Turn each line of the records below into a JSON list of strings, one string per line, omitting blank lines and leaving the pictures out.

⁂

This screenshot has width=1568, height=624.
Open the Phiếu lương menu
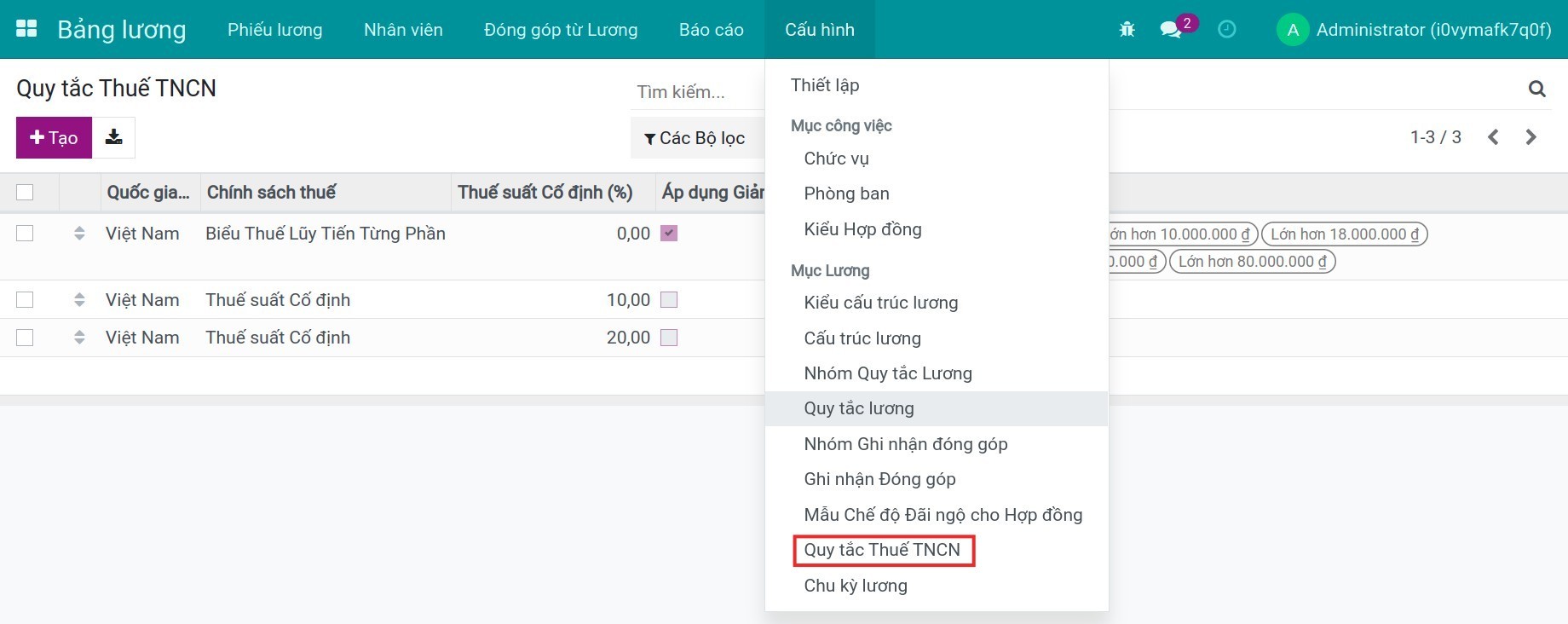pyautogui.click(x=274, y=29)
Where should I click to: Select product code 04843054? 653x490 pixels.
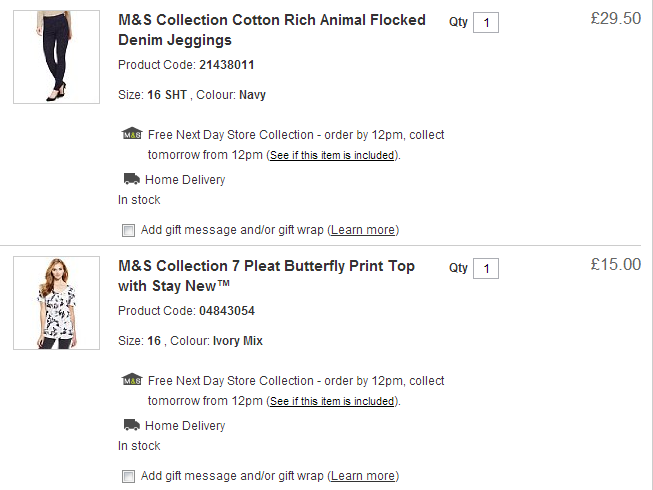[x=227, y=311]
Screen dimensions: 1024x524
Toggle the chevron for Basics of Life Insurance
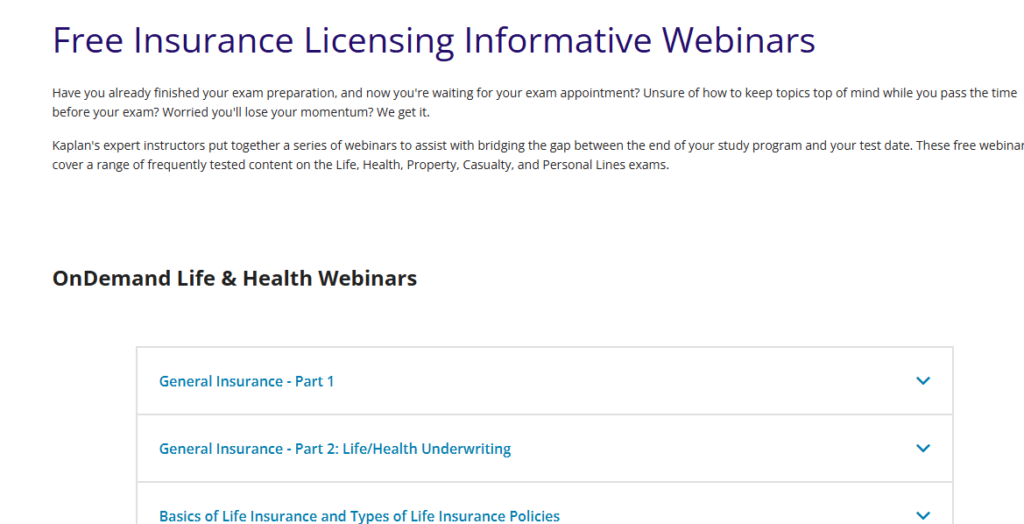(923, 515)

⁂

_Problem solution_:
[
  "This screenshot has width=1568, height=624.",
  "Open the Phiếu lương menu",
  "pyautogui.click(x=274, y=29)",
  "Where should I click to: Select product code 04843054? 653x490 pixels.",
  "[x=227, y=311]",
  "Screen dimensions: 1024x524",
  "Toggle the chevron for Basics of Life Insurance",
  "(923, 515)"
]